REPUBLIKA.CO.ID, JAKARTA -- Analis Kebijakan Publik dari Sudut Demokrasi Research & Analysis (SUDRA) Afditya Iman Fahlevi menilai, kebijakan impor beras adalah keputusan yang kurang tepat. Menurutnya, itu merupakan keputusan yang tidak masuk akal sementara produksi beras nasional tengah meningkat.
"Beras kita surplus tiba-tiba masuk jutaan ton beras impor di tengah panen raya," kata Afditya Iman Fahlevi dalam keterangan, Kamis (18/3).
Dia mengatakan, di tengah panen raya petani, sebaiknya pemerintah membantu mereka untuk memperluas kapasitas penyerapan padi. Karenanya, pemerintah diharapkan bisa mengevaluasi kebijakan ini serta mampu merasakan dan memahami tiap tetes keringat para petani kita.
Dia mensinyalir, kebijakan impor beras dilakukan bukan dalam rangka persoalan ekonomi. Melainkan, sambung dia, karena adanya indikasi upaya politik yang dirumuskan dalam sebuah kebijakan.
"Bisa disinyalir, kebijakan ini bukan persoalan ekonomi melainkan juga persoalan politik yang dirumuskan dalam kebijakan negara," katanya.
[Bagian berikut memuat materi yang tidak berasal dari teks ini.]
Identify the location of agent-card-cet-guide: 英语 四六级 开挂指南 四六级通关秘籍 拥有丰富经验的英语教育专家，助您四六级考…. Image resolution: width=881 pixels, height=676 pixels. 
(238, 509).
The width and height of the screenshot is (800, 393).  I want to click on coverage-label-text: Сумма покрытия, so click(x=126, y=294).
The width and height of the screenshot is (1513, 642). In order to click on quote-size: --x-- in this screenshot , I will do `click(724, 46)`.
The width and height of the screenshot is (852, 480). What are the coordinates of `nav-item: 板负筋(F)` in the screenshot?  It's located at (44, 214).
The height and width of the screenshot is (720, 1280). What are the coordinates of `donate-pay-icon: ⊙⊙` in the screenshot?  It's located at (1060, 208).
Menurutnya, jika memang impor harus dilakukan, maka sebaiknya berdasarkan kebutuhan yang riil dan bukan dalam rangka perburuan rente. Dia menilai, celah ini sulit dihindari bila memang kebijakan ini benar terjadi.
"Kebijakan ekonomi yang hanya menguntungkan kaum elit dan merugikan rakyat adalah wujud nyata dari pola-pola dari institusi politik dan ekonomi ekstraktif, memperkaya segelintir orang tetapi menyengsarakan banyak jiwa," katanya.
Sebelumnya, Menteri Perdagangan Muhammad Lutfi mengatakan, bahwa rencana impor beras dilakukan guna menstabilkan harga beras. Dia mengatakan, pemerintah tidak ingin harga beras melonjak saat pandemi dan di saat yang sama tidak akan menurunkan harga gabah kering petani.
Dia menyatakan, sejak awal pemerintah sama sekali tidak berniat menjatuhkan harga beras petani terutama saat petani sedang panen raya. Menurutnya, harga beras sangat mungkin dipermainkan spekulan.